Her method uses the existing framework for prenatal care in Uganda, but adds a layer of organization: an app. Yih says a healthcare worker typically visits a pregnant mother for a standard prenatal evaluation; at that time, the worker can identify the mother’s due date and determine if she is high-risk.

“[The system] can make some predictions on the timing of her delivery and know where she’s going to deliver. Using that information, we can make a prediction of when [the hospital] is going to need those supplies. People will be entering different records from different areas, but the computer system will be cloud-based and centralize the information to formulate the plan.”

Yih will soon roll out her plan at two Ugandan hospitals and observe a third hospital without her system, so she can evaluate if it reduces maternal deaths.

While Yih’s project centers on clinics, Dr. Craig Goergen is focusing on pregnant mothers at home. His team is creating a wearable device to identify and monitor mothers who are at risk of developing preeclampsia, a potentially life-threatening condition in which a mother develops high blood pressure in the later stages of pregnancy. Goergen’s strategy relies on the supine pressor test.

“You measure blood pressure while a patient lies on her left side…then have the patient lie on her back,” says Goergen, a biomedical engineering assistant professor. “When she lies on her back, a vein starts to become compressed, and very quickly, blood pressure starts to elevate in patients who have preeclampsia or are at risk of developing preeclampsia.”

Goergen is developing a wearable device that combines a conventional blood pressure cuff and a body-position accelerometer, which exist on smartphones. The device could take both measurements simultaneously, essentially performing the supine pressor test remotely.
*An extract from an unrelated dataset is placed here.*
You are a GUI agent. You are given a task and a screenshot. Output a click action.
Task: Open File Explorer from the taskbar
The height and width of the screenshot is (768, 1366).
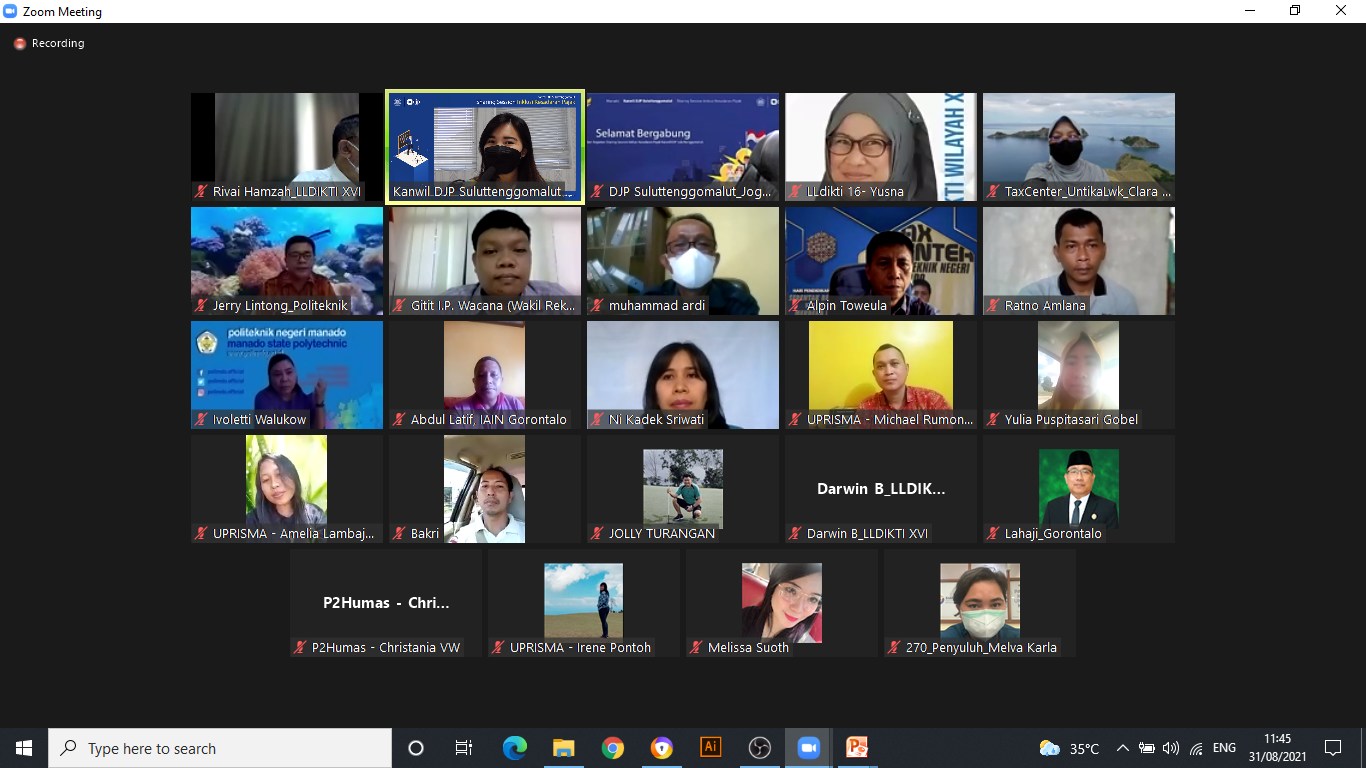coord(564,748)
This would allow clinicians to identify mothers at risk for developing preeclampsia at an earlier stage.

“We can use cellular data to send measurements to a central facility and monitor blood pressure of patients throughout the countryside in these low resource settings and places where it’s hard to reach,” says Goergen. “In the case where the doctor is a two-hour drive away on dirt roads, it’s harder to visit [the clinic.]”

If their projects are successful, the Gates Foundation could award Goergen and Yih follow-on funding of $1 million each. The researchers are currently focused on proving their theories in the field—Yih in Uganda and Goergen likely in Kenya—and bringing better care to the most vulnerable mothers and their babies.

Goergen says high-tech systems can be modified for low-resource areas using cellular technology.
Yih says, in developing countries, “everything is uncertain” in medical supply chains.